> [TASK DIRECTIONS] From the line that includes "Click the zoom out magnifier in ribbon" to the last line of the records that follow, copy every line exactly and nothing more, omitting pictures.

> [Screenshot grounding data]
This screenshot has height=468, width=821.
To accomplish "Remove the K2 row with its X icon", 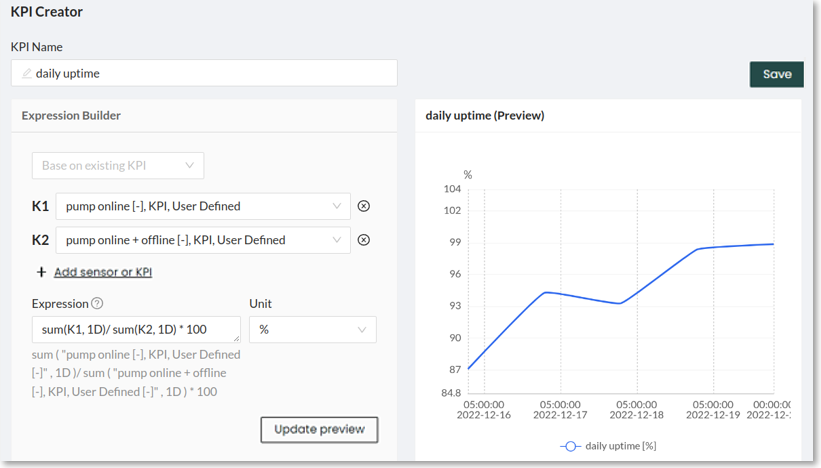I will click(x=364, y=240).
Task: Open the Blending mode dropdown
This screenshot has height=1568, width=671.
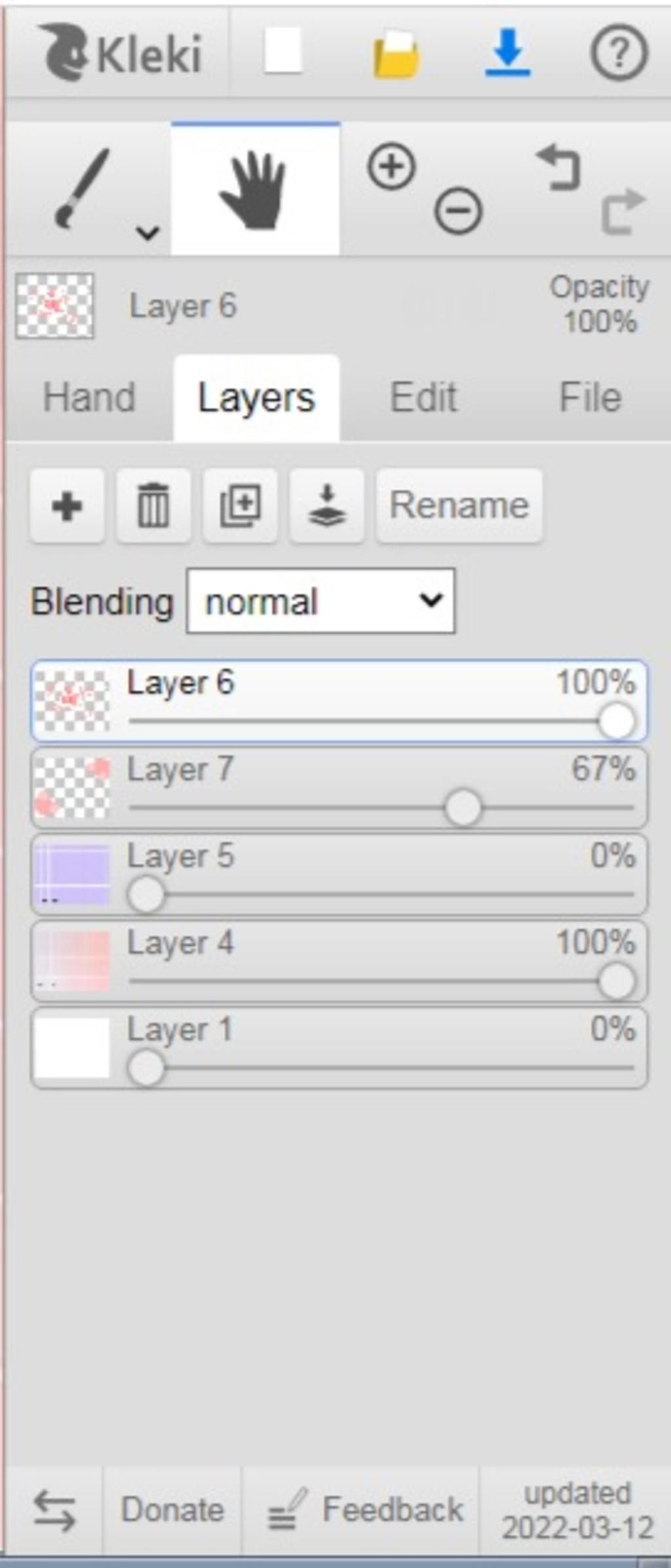Action: (321, 601)

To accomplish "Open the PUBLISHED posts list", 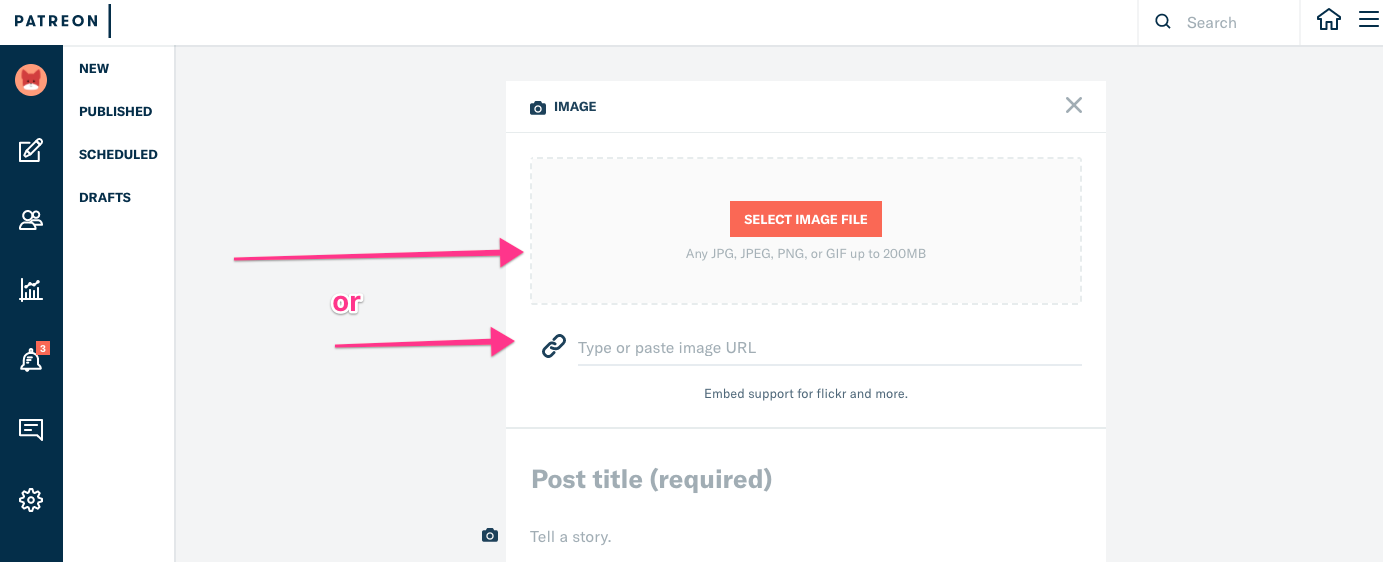I will [x=115, y=112].
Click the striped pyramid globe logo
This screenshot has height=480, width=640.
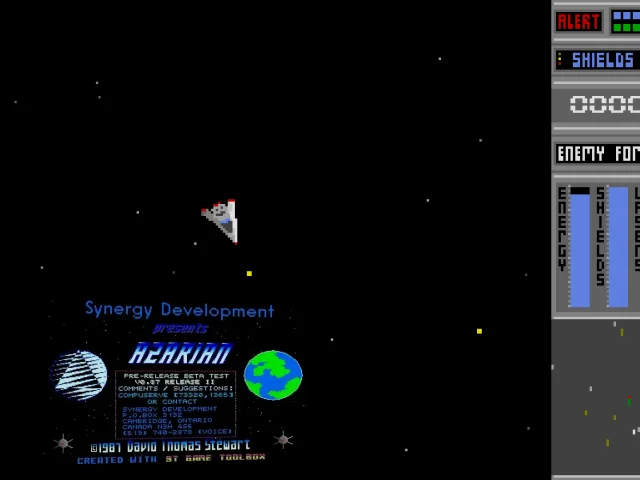point(79,375)
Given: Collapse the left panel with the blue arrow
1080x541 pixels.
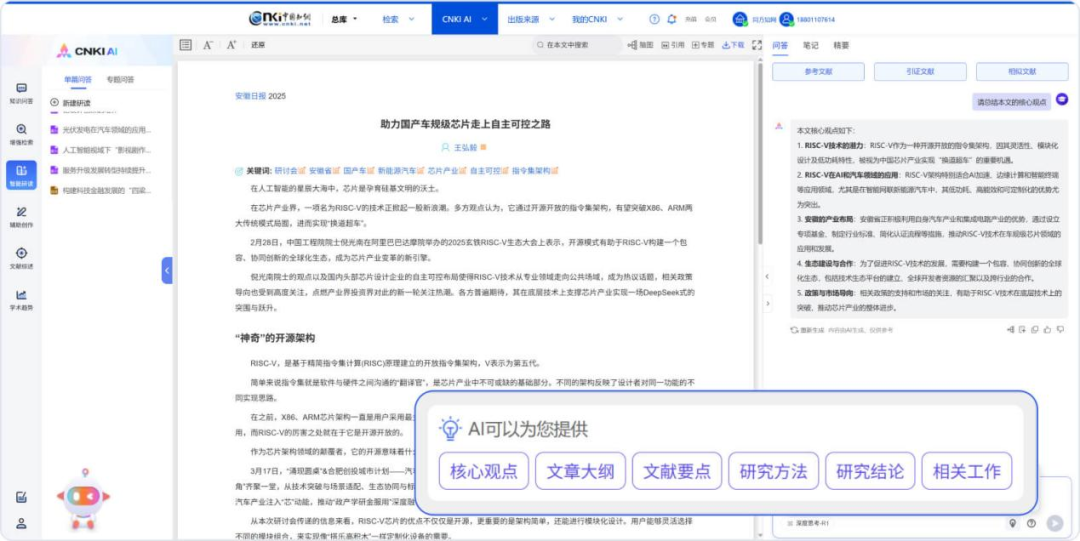Looking at the screenshot, I should tap(167, 270).
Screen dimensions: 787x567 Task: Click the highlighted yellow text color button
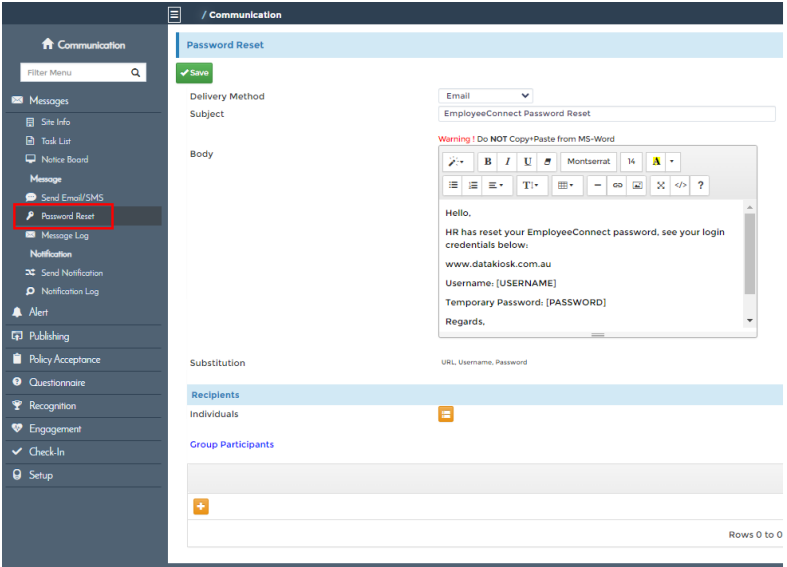[x=655, y=161]
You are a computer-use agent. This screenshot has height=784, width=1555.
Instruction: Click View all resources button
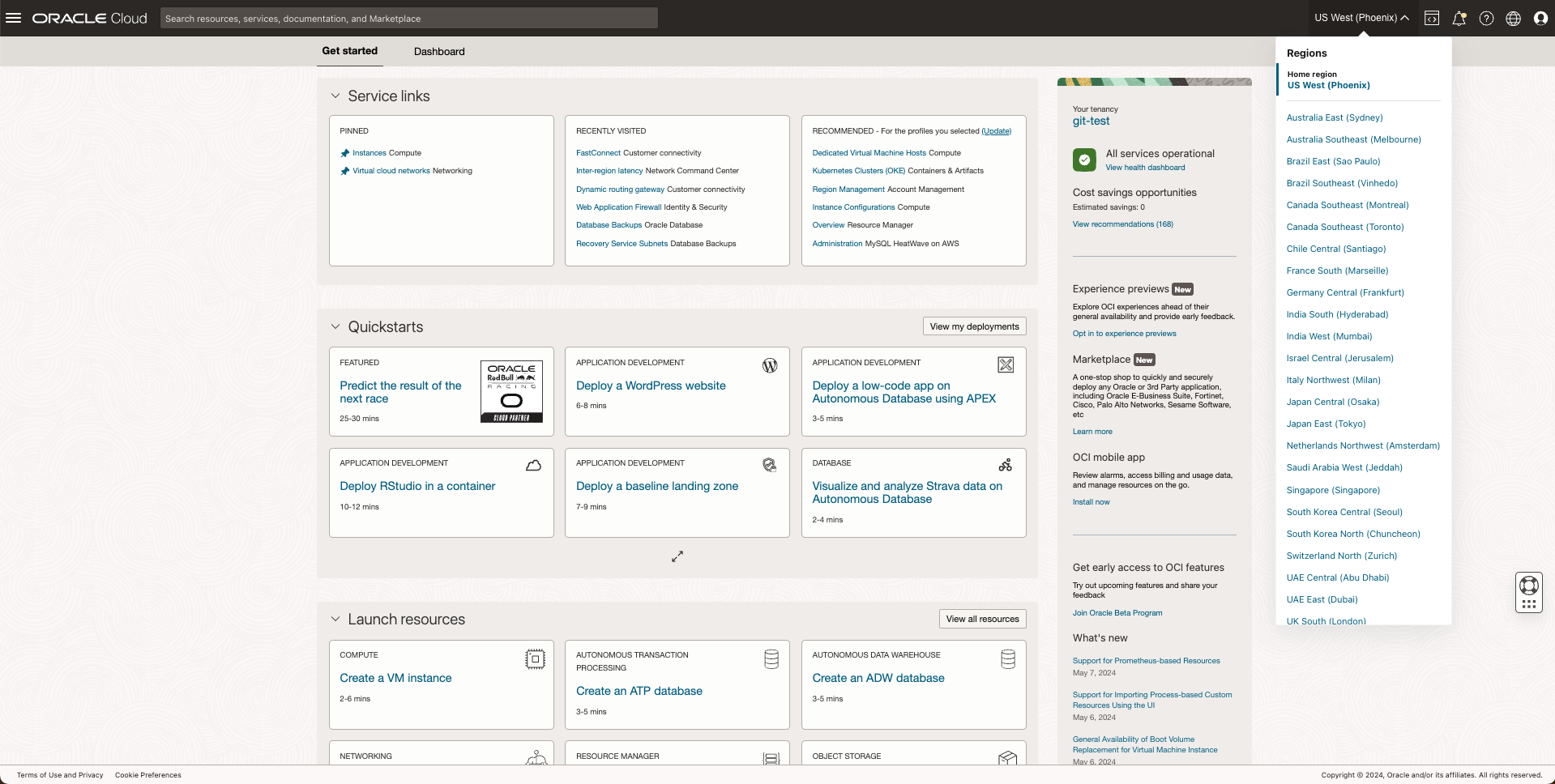(x=982, y=619)
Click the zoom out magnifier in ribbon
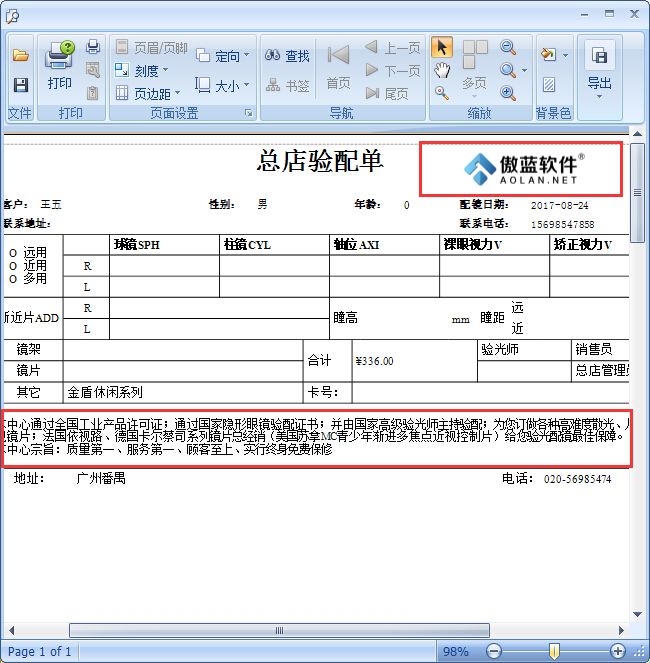 coord(509,48)
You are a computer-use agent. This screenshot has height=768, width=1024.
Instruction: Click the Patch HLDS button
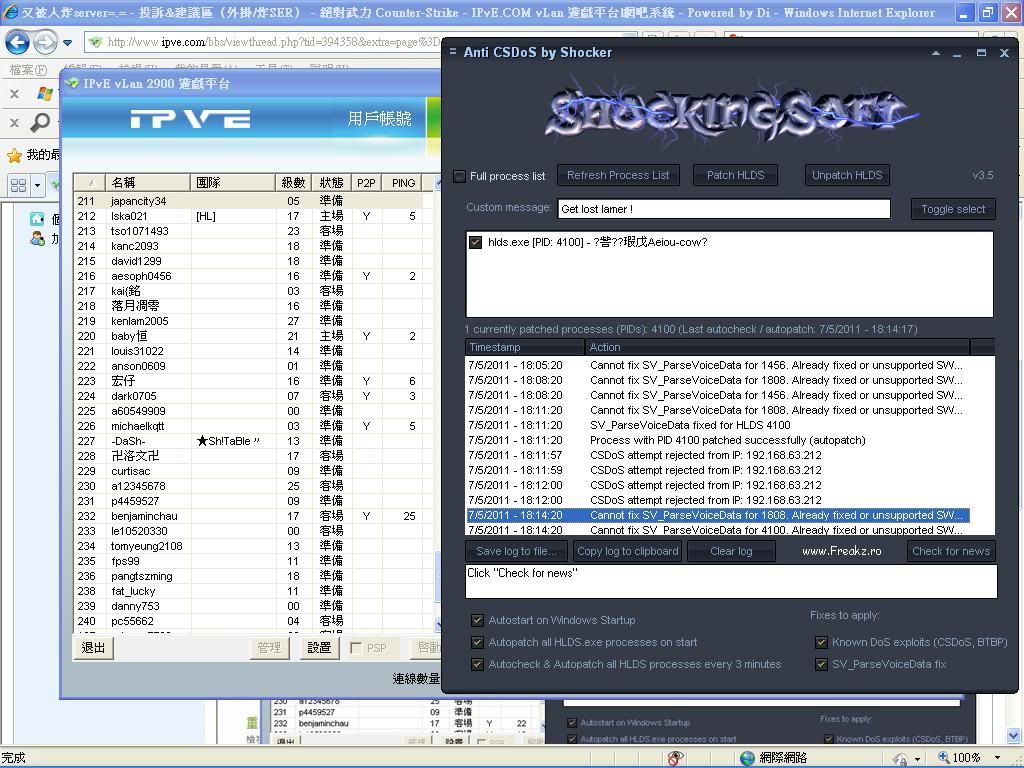735,175
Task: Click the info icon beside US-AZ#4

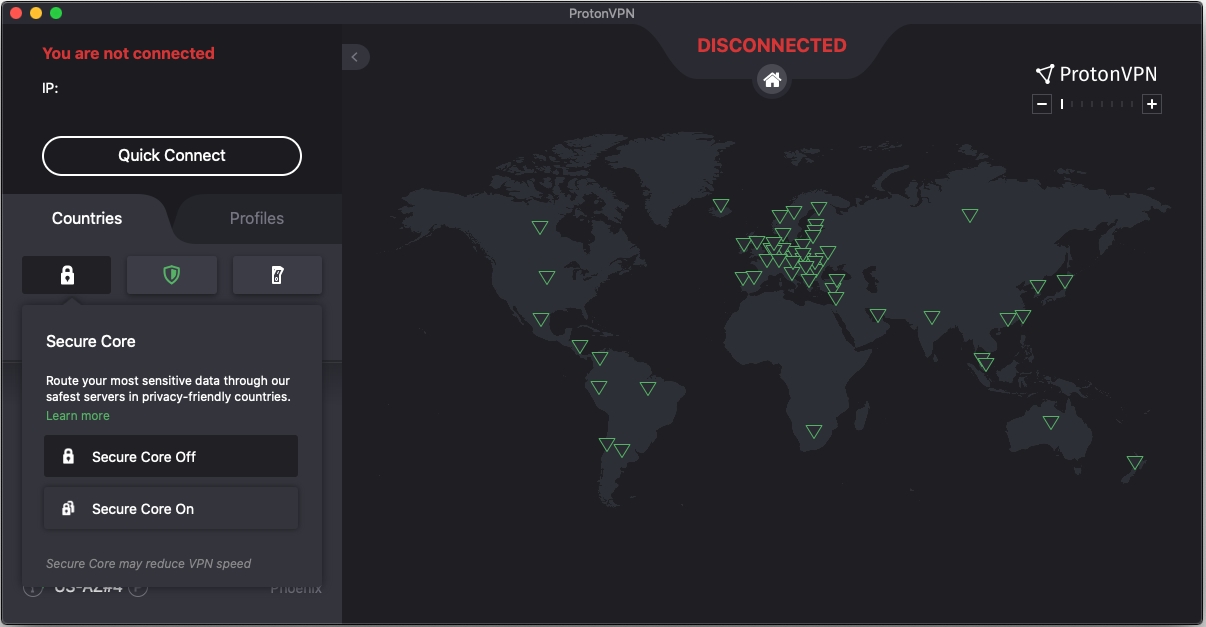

> [OUTPUT FOR THIS TASK]
Click the zoom out magnifier in ribbon
 coord(509,48)
You are a computer-use agent. This screenshot has height=768, width=1024.
Instruction: Click the Patch HLDS button
735,175
Task: Click the info icon beside US-AZ#4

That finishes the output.